The Blog Wyrm staff had an occasion to travel to southern climes in the month of April and while on our adventure in the deep south we encountered an incredible phenomenon:  a Buc-ee’s.  For those who don’t know (like we didn’t), Buc-ee’s is a convenience store but a better description would be an amusement park masquerading as a convenience store, country store, gas station, apparel and outdoor goods store.  There is perpetual bigger-than-life atmosphere that is reminiscent of going to Disney World.  To explain this point-of-view, let’s look at some of the photos our staff took in our visit to Buc-ee’s.

First the traffic was backed up on the exit ramp from the highway to the parking lot.

The only available spaces were far from the front door

and we expected to have to wait for a shuttle to drive us from our spot to the entrance.  The scale of the gas station was immense

and everywhere there were colorful, cartoon-like characters to amuse children ages 1 to 100.

Also, the pay scale for the employees was both generous and freely advertised. 

Inside, there was an incredible press of people in every direction, and queues for food, products, and the like were numerous.  Parents were accompanied by children everywhere one looked.  It was a far cry from just a convenience store.

Sadly, Buc-ee’s didn’t have much in the way of stimulating internet content but for that we can turn to this month’s columns.

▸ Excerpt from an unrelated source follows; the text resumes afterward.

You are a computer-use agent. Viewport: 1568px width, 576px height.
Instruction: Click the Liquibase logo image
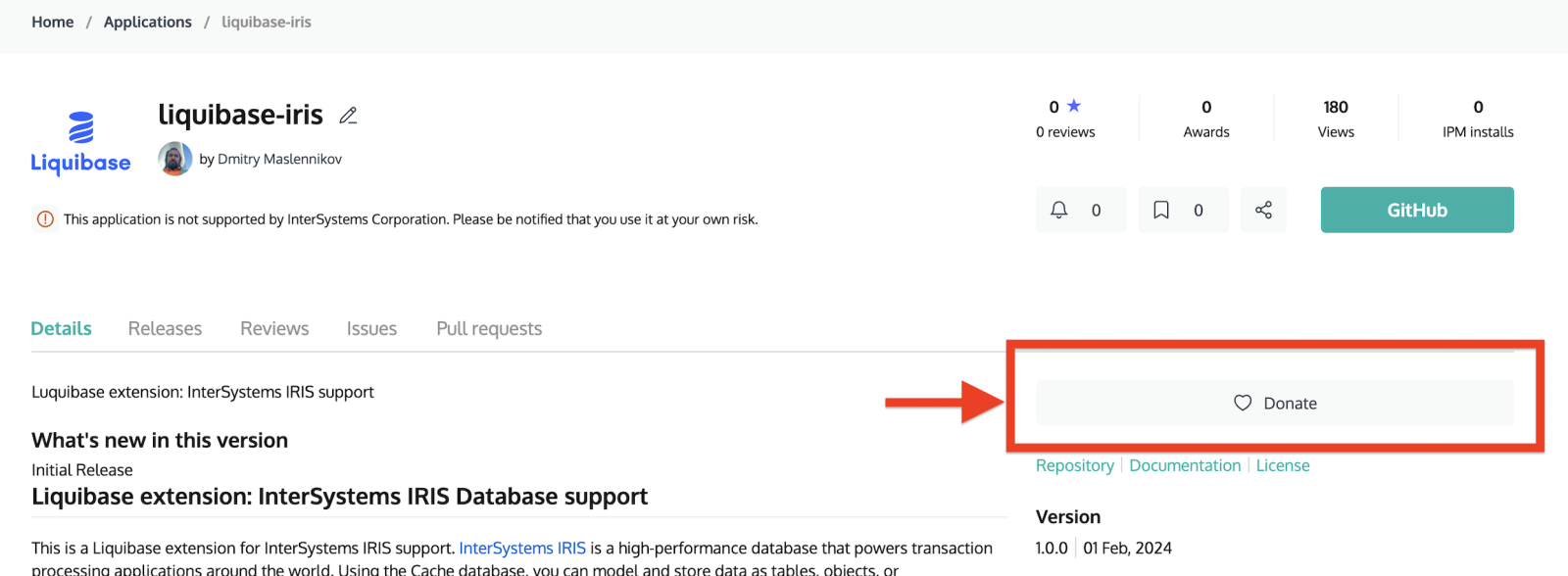coord(80,143)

When it first became known in 1902, Russell’s paradox shook the faith of many mathematicians that the foundations of mathematics could be shown as resting a logical base with no cracks.  Years later, the math community has reached an uneasy détente with patches that have been made to set theory.  But, as this month’s Aristotle2Digital begins to explore in the first of a two-part series, the notion that the paradox’s reach is confined to academic pursuits and that the cracks that have been weakly patched are the parlance of the intellectual few is quite wrong.  The roots of Russell’s paradox spring from the very way we all think.

A common guiding theme in economics is the notion of incentives that lead all sorts of unintended consequences.  As we get a sense of perspective on the March spate of bank failures, inevitable questions start to emerge as to what messages are being sent by the government response to the demise of SVB and Signature Bank.  CommonCents presents some very uncomfortable indications that the bailouts of the depositors who suffered by these events may be doing more harm than good.

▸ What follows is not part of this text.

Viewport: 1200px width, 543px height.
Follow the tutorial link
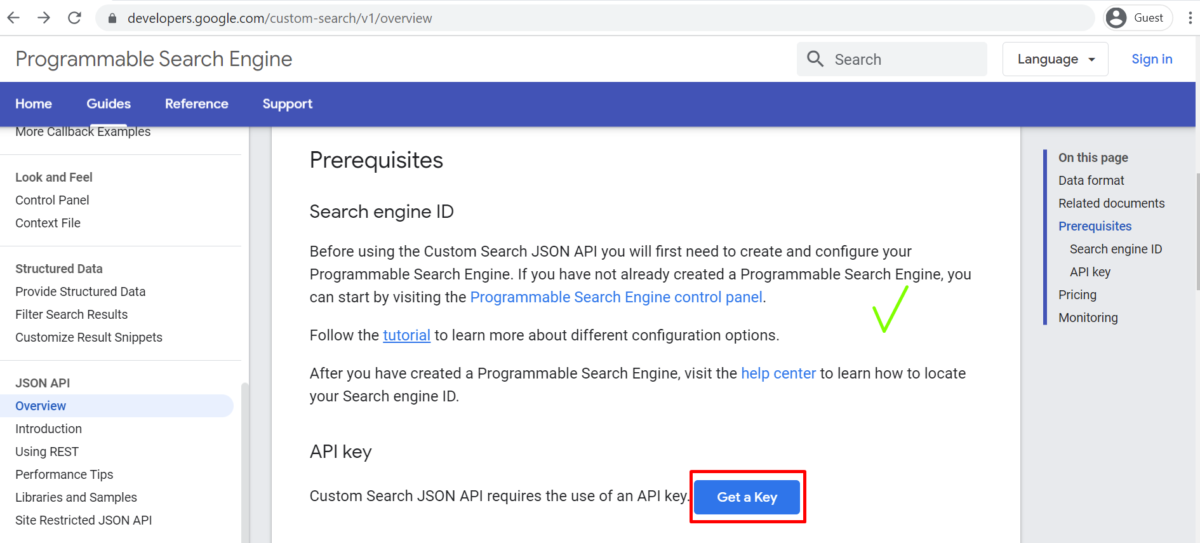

One of the most ubiquitous macroscopic physical phenomena is the notion of friction.  Frictional forces, at familiar human scales, result in the loss of mechanical energy and the creation of heat – in other words the transfer of bulk momentum into disorganized microscopic motion.  For fluids, this transfer manifests itself as viscosity.  This month, UndertheHood continues its tour of kinetic theory showing how the mean free path and molecular motion relate to the viscosity of a gas.  Along the way, some interesting and nonintuitive effects are explained and a good time is had by all (although not quite in the same way as at Buc-ee’s)

Enjoy!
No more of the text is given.